Roger scowled. "Let him come."
"Roger, please—"
"My father is sick, perhaps dying. He wishes to talk to me, he says. Have done, Alix. We are hundreds of miles from Queen Mary Tudor, and I've known Charles Douglas for most of my life. He isn't going to arrest me."
"He's still angry for what he imagines you did to me. He didn't believe me when I swore I was willing. If you think he won't act, you're deluding yourself, Roger."
"When he finds out you are carrying my child, the worst he will do is drag us both in front of a priest."
Alexandra grimaced. She wasn't at all sure what her father would do.
"Trust me." He touched one finger to the side of her cheek, and then walked into the room to find Master Theobald fussing with his father. "’Tis passing strange. I told you once I would not care if the old bastard fell down dead at my feet. Now I find that I do care."
"Roger?" The baron's voice was thin but urgent. Both Roger and Alexandra hurried to his side. Richard Trevor gestured at the physician. "Get rid of him," he said to his son. Roger looked at Alexandra, who nodded. Theobald was incompetent; she'd always thought so. Besides, at this point there was little anybody could do.
"If I don't attend him, I won't answer for the consequences," Theobald said. "He could die before the night is out."
"Get thee gone!"
Theobald went.
"He wants to keep me alive so he can retain his post here," the baron said. "Dorcas has been fool enough to provide him with an unlimited supply of food and drink." He smiled at Roger. "Your first act as baron should be to send the blackguard packing."

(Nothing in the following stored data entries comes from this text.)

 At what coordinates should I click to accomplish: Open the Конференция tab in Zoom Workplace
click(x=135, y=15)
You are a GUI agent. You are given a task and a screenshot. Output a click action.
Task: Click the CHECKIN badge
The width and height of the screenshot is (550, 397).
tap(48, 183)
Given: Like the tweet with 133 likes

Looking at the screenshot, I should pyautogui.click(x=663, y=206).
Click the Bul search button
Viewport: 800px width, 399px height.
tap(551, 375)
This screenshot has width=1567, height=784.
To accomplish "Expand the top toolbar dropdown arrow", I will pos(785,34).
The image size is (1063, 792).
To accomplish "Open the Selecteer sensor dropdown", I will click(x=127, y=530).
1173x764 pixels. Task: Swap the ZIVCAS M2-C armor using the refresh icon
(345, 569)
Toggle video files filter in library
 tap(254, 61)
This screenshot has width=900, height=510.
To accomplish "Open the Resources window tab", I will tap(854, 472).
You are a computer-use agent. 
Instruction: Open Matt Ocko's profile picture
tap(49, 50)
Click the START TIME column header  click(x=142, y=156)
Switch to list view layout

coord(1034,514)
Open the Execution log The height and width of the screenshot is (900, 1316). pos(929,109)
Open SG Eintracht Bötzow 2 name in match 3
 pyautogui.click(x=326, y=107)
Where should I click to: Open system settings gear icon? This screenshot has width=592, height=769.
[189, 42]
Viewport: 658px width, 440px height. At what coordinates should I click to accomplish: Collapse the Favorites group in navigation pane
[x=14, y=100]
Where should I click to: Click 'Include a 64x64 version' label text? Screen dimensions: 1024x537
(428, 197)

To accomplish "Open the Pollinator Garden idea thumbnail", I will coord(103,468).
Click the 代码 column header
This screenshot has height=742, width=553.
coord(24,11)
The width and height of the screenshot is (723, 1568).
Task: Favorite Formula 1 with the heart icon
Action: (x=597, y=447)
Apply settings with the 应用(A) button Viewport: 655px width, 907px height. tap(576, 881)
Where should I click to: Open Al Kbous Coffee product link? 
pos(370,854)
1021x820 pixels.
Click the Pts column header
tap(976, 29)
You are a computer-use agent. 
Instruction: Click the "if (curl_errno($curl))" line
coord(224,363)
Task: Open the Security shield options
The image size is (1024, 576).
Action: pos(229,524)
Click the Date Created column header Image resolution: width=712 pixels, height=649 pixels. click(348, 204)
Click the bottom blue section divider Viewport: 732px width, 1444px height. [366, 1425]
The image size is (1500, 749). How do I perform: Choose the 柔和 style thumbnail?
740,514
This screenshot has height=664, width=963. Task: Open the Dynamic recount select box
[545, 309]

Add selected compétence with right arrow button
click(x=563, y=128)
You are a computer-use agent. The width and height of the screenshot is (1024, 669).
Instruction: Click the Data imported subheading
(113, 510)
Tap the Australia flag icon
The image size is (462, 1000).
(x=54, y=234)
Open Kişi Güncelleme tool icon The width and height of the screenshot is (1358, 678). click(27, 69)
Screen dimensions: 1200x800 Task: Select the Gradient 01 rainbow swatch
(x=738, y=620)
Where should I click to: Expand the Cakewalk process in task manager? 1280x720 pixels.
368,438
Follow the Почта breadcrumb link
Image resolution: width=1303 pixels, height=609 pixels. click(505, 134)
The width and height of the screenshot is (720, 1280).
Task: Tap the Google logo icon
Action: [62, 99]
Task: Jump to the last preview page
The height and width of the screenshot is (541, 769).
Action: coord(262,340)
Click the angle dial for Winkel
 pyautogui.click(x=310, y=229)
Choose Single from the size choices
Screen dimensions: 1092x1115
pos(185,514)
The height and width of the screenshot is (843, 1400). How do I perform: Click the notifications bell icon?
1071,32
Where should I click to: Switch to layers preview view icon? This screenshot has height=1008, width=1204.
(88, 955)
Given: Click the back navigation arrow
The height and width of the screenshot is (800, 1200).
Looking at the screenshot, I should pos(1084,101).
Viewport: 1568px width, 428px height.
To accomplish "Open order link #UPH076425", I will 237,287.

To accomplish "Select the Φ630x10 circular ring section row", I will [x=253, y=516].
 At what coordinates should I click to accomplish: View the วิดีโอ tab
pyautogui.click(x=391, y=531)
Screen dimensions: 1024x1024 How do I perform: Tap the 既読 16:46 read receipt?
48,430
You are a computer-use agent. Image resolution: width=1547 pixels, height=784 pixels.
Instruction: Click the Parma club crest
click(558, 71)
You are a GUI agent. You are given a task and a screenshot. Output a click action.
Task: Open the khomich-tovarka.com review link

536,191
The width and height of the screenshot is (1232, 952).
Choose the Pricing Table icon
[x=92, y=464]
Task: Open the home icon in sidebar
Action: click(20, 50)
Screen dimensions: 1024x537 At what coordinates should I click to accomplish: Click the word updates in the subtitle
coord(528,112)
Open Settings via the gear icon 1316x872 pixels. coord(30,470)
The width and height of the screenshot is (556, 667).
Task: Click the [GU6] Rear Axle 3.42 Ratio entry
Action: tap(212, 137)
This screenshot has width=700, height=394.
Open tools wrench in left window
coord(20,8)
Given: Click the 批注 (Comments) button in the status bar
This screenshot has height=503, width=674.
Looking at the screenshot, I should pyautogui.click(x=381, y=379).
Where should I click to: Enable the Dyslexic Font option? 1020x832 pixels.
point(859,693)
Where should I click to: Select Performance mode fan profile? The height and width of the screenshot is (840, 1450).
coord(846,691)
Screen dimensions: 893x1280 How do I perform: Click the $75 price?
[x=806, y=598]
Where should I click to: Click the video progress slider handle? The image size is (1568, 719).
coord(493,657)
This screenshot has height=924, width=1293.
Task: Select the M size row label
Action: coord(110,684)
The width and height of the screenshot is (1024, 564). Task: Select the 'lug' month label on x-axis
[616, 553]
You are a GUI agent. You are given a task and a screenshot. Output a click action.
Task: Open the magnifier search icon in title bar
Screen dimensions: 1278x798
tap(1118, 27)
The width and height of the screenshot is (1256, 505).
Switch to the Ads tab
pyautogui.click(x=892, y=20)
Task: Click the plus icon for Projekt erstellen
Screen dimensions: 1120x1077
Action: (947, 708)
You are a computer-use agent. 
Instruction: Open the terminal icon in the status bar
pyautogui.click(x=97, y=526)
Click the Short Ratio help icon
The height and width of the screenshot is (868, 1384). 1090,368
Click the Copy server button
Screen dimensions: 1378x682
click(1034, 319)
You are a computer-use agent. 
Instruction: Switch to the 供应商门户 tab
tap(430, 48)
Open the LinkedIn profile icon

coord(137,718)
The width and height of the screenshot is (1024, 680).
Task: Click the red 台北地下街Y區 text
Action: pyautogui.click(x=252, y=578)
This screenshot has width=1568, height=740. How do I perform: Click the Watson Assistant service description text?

"Don't talk like that." He had sat down on the mattress of the big four-poster, his tall, powerful body in dramatic contrast to his father's shrunken form. Leaning over, he lifted the baron's head and rearranged the pillows. His hands were gentle, Alexandra noted. As gentle as they were on her own body during the act of love.
"Why not? You faced your own probable death with courage and dignity this morn; I ought to be able to do the same." He paused a moment. "I am glad you returned. I did not expect to see you again, and my greatest regret would have been to die without first making my peace with you."
"Is that what you wish to do?"
"Aye, my son. Tis rather late to ask for your forgiveness. But when you lie abed all day and all night, your body a traitor to a mind that is still vigorous, you have nothing to do but review the past and note—too late—all your mistakes. The things that seemed to matter no longer do: power, position—they are chimeras. Religion doesn't even matter—I haven't been lying here contemplating God. Instead I am thinking about my family, and how I have failed them. You, Roger, in particular. And your mother."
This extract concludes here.